La violence symbolique et la colonisation des noms
Résumé
Cet article explore le rôle des historiens face à la violence multiforme du colonialisme français en Algérie, en se concentrant particulièrement sur la violence symbolique exercée à travers la transformation des noms personnels. Dépassant les récits conventionnels du colonialisme centrés sur la force militaire ou la domination physique, il examine comment les autorités coloniales ont redéfini l’identité symbolique et juridique des Algériens par l’imposition des pratiques onomastiques françaises. L’objectif central de cette recherche est de comprendre comment la nomination est devenue un outil du pouvoir colonial — perturbant les systèmes de parenté, obscurcissant les lignées, et contribuant aux structures plus larges de dépossession et de domination culturelle.
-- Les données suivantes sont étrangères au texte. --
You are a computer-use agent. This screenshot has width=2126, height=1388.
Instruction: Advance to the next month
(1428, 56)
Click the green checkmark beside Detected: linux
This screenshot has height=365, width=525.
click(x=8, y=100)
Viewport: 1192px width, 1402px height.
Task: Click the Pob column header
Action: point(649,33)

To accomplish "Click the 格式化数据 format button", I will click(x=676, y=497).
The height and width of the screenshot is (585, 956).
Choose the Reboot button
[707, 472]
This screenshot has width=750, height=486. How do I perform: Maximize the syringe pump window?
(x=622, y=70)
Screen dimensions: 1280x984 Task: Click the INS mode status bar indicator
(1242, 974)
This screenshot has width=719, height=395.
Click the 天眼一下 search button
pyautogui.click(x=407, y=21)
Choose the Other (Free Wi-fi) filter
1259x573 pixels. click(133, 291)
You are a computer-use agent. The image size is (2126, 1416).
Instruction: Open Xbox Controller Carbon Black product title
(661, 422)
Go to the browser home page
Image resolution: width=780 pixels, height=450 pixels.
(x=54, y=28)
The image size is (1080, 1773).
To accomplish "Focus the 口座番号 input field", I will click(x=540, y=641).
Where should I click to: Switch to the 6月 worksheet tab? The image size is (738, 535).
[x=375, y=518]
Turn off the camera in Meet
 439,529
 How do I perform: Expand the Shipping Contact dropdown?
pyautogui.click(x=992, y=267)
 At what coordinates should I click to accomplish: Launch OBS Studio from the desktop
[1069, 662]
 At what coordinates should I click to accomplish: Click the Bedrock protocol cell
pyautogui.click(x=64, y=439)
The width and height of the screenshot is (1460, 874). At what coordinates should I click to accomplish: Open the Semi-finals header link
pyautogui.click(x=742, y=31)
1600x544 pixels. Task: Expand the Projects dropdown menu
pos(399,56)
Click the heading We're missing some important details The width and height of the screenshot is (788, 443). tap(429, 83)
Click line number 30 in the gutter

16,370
Méthodologiquement, cette étude adopte une approche historique critique qui mobilise à la fois la recherche dans les archives, la théorie psychanalytique et la théorie postcoloniale. Elle s’appuie sur des sources administratives coloniales ainsi que sur les réflexions de penseurs algériens — écrivains, historiens, psychanalystes — pour interroger la manière dont l’identité a été codifiée et fracturée à travers les documents juridiques.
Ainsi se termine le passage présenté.